- The basics (Quick glance through what we already know)
- Connecting the Dots
- Connecting the Dots - The Capacity of our Cluster!
When I wanted to learn about Spark and its Architecture, to get it from horses mouth, I went directly to the Apache Spark homepage Spark Architecture. Not surprisingly, I was presented with a neat Architecture diagram and a collection of jargons to start with - Cluster manager, Driver Program, Spark Context, Worker node, Executor, Task, Job, Stage.
Since I have been working with Big Data Technologies for quite some time, I was able to map the things on a high level. Not recently, I started imbibing a pattern of learning in which I mark something as learned if and only if I am successful in making another person understand that concept in the most simple terms. So sticking on to that thumb rule and to force the zen pattern, I am trying to to explain the Architecture from a different(more practical) point of view(I presume you have basic understanding of Hadoop and MapReduce).

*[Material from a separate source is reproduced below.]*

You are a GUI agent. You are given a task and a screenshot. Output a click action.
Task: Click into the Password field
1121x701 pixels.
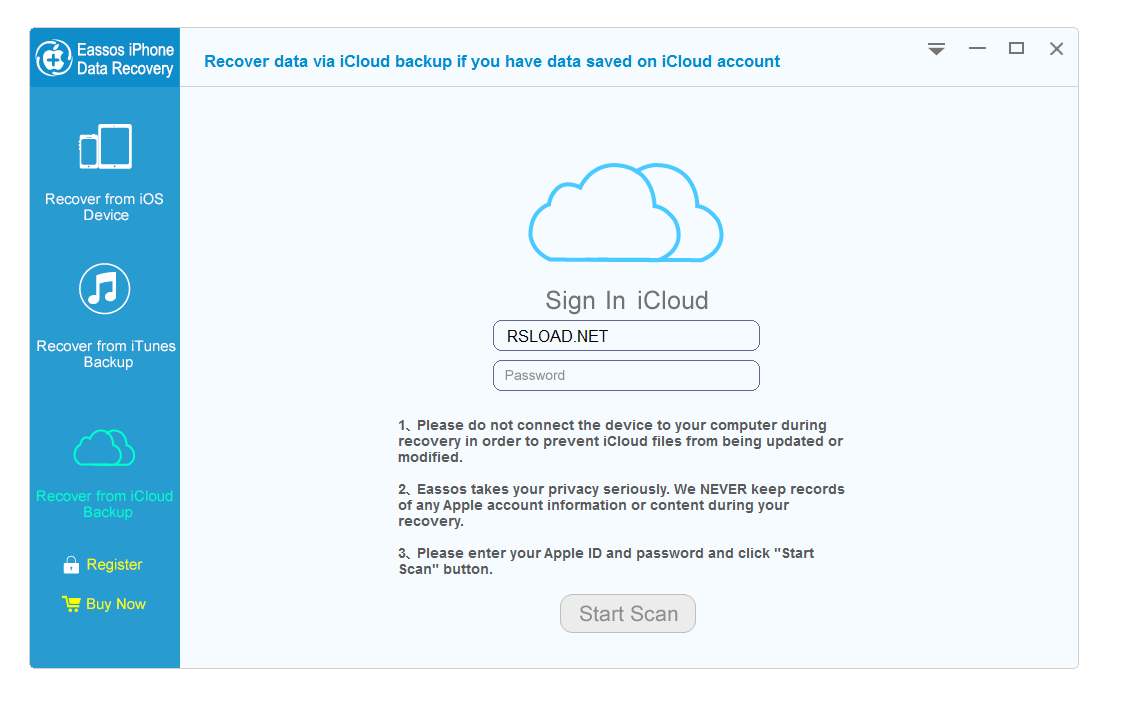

The basics (Quick glance through what we already know)
We all know that the Spark Architecture sits on top of the Hadoop Platform. So, the simple layman question - What is a Hadoop cluster and why do we need it ?
As per Wiki - Apache Hadoop is an open-source software framework used for distributed storage and processing of dataset of big data using the MapReduce programming model.
To understand the need and evolution of Hadoop-MapReduce, I suggest you to go through the below write up :-
Evolution of Hadoop and MapReduce
P.S : - More to Come on this introduction part.
Connecting the Dots
Ok, Let’s try to see the whole architecture from a different perspective. We all know that the Hadoop cluster is “made” using the commodity Hardwares and let’s assume that we have 5 Physical machines each of them is having a basic configuration (16GB RAM, 1 TB HDD, and 8 Core Processors).
Ta-da, we have got the physical machines in place and we now need to do is to setup a Spark Cluster using these machines. To separate the concerns, we will be sticking on to the official Spark Architecture (Documentation) and try to illustrate how the following components are form part of the Architecture.
- Main Components - Hypothesis
- Driver Program :- This should be the user logic and configuration, eh?
- Cluster Manager :- This should be something which manages the Cluster (Hmm, resources and flow ? )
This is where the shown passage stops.